◆ Extract to read ◆
※

Saturday, May 27, 2006

Pranks: The trifecta

Revenge. Sweet sweet revenge. I truly hold the concept of revenge being best served ice cold close to my heart. I don't need to see the results of a well timed revenge scheme to sleep a little better at night. This is the trifecta of pranks, the relationship enders. The pranks that you should only pull if you have a self defense plan ready.

Powdered milk

This prank is terrible. I'll be the first to admit it. This was told to me with the explicit instructions to forget who told it to me, so if I ever got caught and beaten severely for it, no shit would trickle down to the source. And I tell you all the same thing. You have to have some level of access to the persons house if you are going to pull this prank. Take some powdered milk into the target's bedroom, and pull off the comforter, and the top sheet.

--Now. There are a few ways to proceed from here, maybe you are putting the pieces together. It would be best if you could have the milk on top of the fitted sheet, but unless your target is drunk as a lord, or the sheets are white as snow, they'll probably notice a bitch-load of powdered milk scattered over their bed. An acceptable alternate method is to put a lot more of it under the fitted sheet. This will work if your target is a man (who will sweat a lot) or depending on the season, the air conditioning situation in the house, and the weather.--

If everything works as planned, then things will proceed as such. The target will go to bed and go to sleep. Like everyone else, they will sweat a bit in their sleep. This sweat will mix with the powdered milk and turn into milk. This milk will sit on their skin for the whole night and sink into their pores. Once there, body heat will cause the milk to curdle in their pores. They will smell like curdled milk, and since it is in their pores, it won't be easy to wash out, so they will smell like rotten moldy death for a while, maybe over a week.

This is not to be used lightly, It is the nuclear option in my personal prank arsenal, the atomic solution. Although if you want to do it a little quicker, more on the sly, put a healthy dose of powdered milk in the end of someone's shoes. Their feet will stink like bullshit for weeks, and they will lose exactly one pair of shoes. This version is almost foolproof, because really - who looks in their shoes before putting them on? Rio-grande cowboys looking for scorpions? OK, they are exempt from this, but everyone else is fair game.

※

◆ Information supplied ◆
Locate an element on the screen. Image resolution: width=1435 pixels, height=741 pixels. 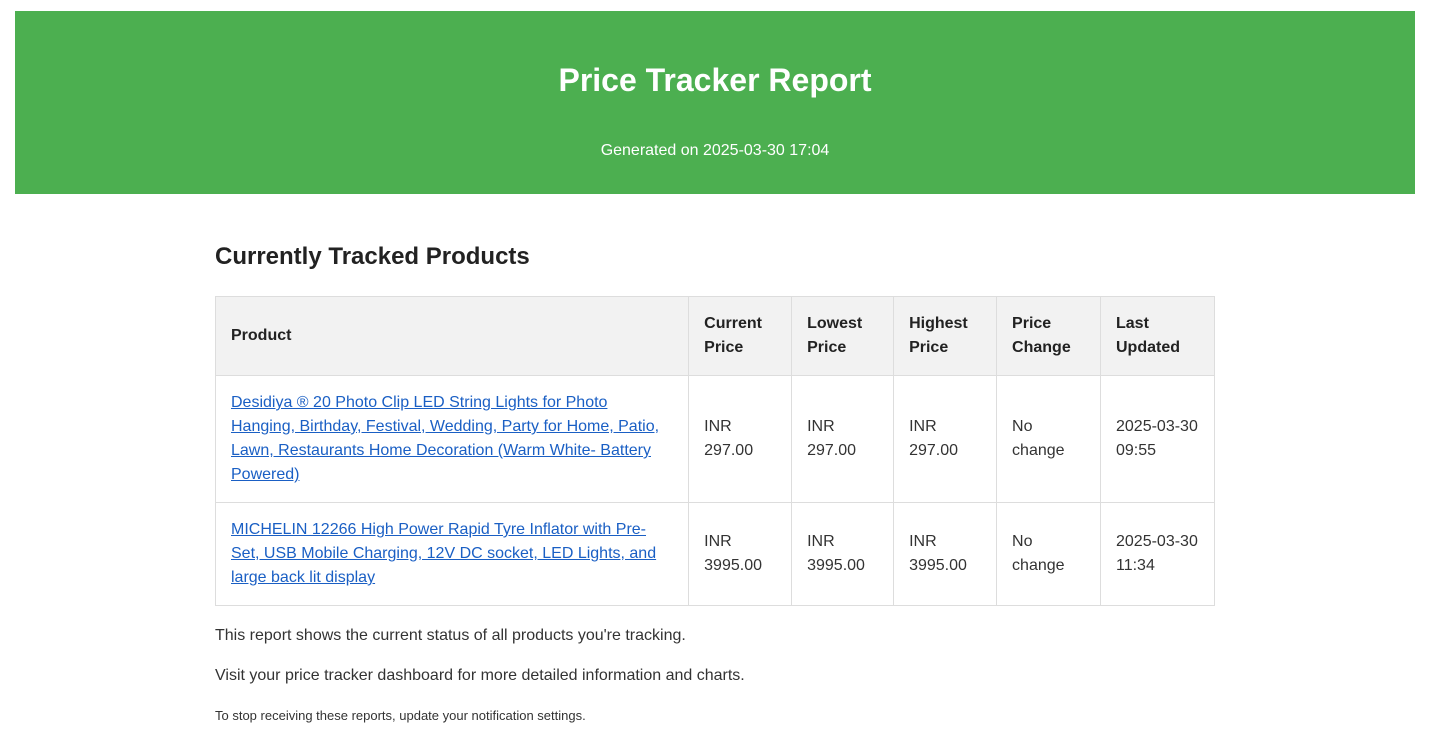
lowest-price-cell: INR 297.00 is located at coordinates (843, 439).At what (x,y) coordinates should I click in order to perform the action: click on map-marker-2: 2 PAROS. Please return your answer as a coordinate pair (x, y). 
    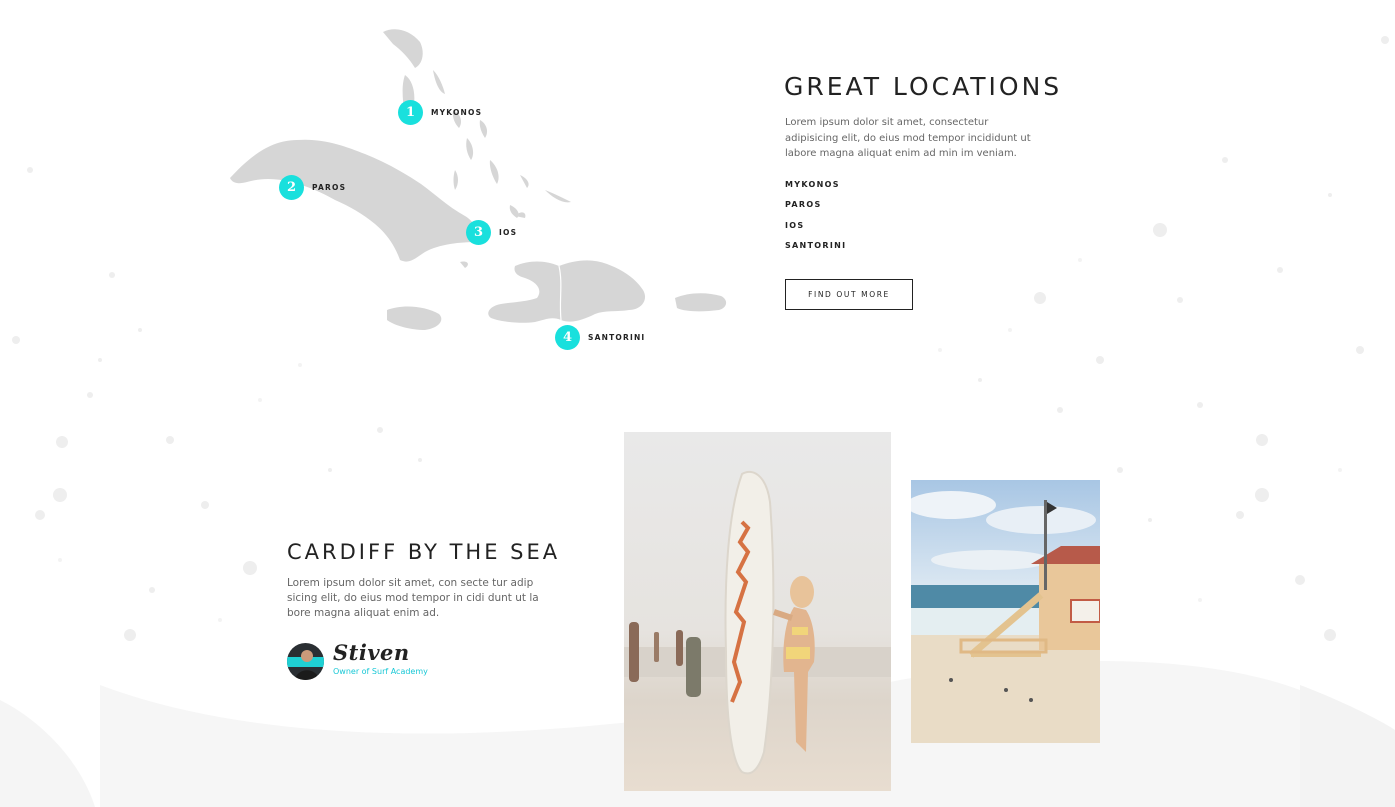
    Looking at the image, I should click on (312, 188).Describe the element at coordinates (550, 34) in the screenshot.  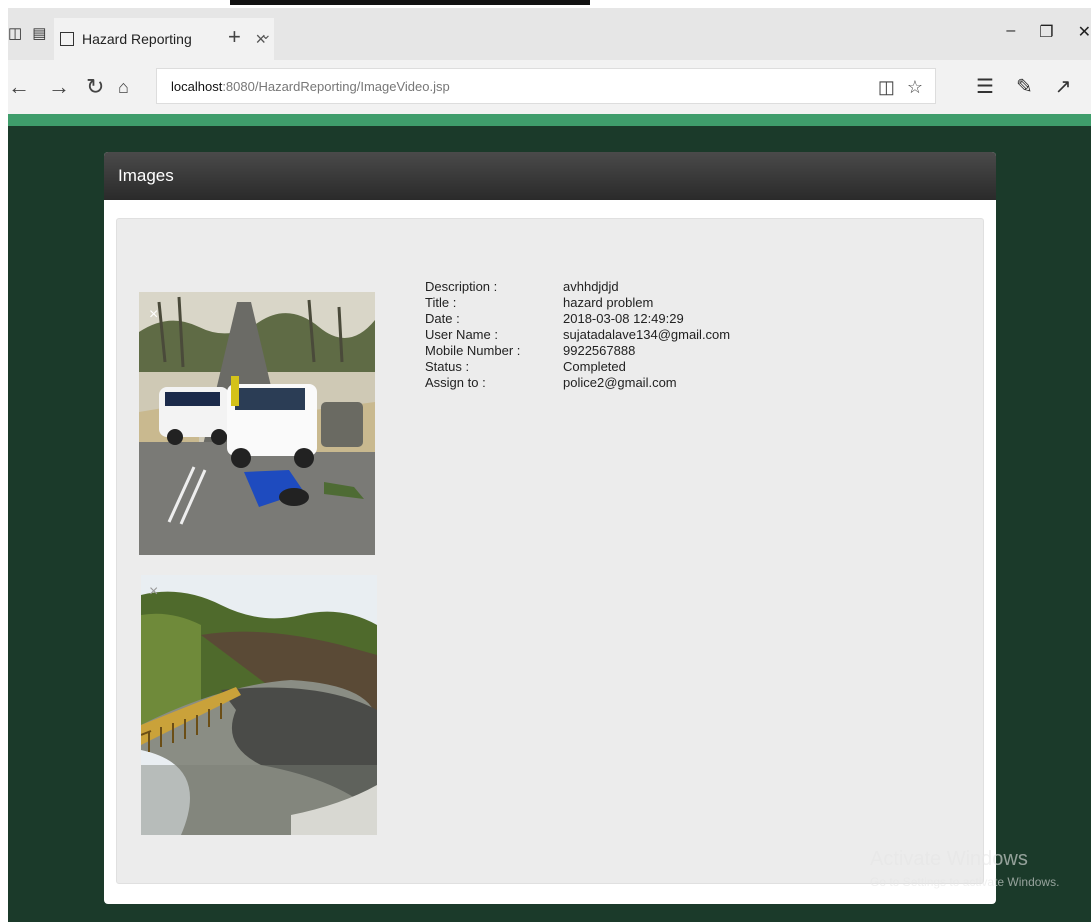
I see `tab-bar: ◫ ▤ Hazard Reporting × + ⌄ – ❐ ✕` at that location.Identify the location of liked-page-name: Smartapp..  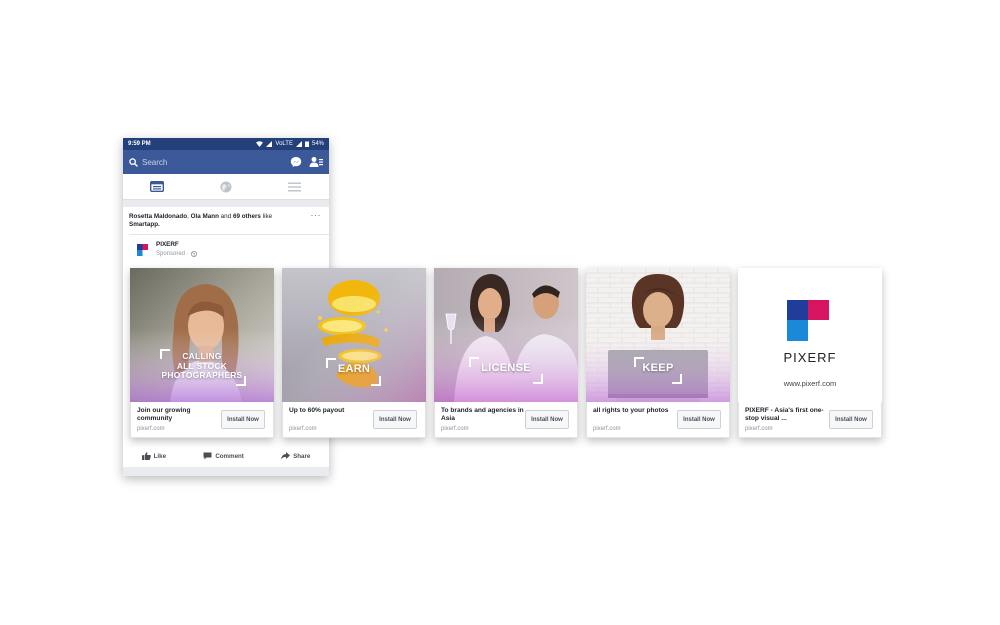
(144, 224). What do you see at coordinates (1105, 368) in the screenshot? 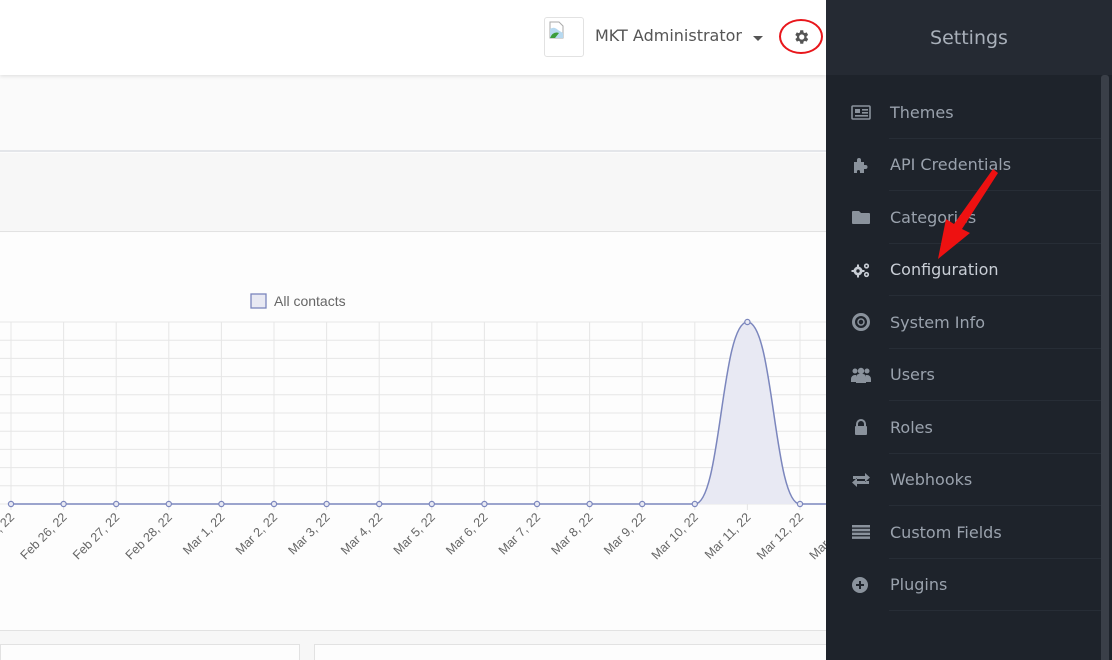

※

Output, word for word, the passage of the prank post that starts at "Saturday, May 27, 2006" and stops after "the top sheet.". The data has no connection to the prank post.

Saturday, May 27, 2006

Pranks: The trifecta

Revenge. Sweet sweet revenge. I truly hold the concept of revenge being best served ice cold close to my heart. I don't need to see the results of a well timed revenge scheme to sleep a little better at night. This is the trifecta of pranks, the relationship enders. The pranks that you should only pull if you have a self defense plan ready.

Powdered milk

This prank is terrible. I'll be the first to admit it. This was told to me with the explicit instructions to forget who told it to me, so if I ever got caught and beaten severely for it, no shit would trickle down to the source. And I tell you all the same thing. You have to have some level of access to the persons house if you are going to pull this prank. Take some powdered milk into the target's bedroom, and pull off the comforter, and the top sheet.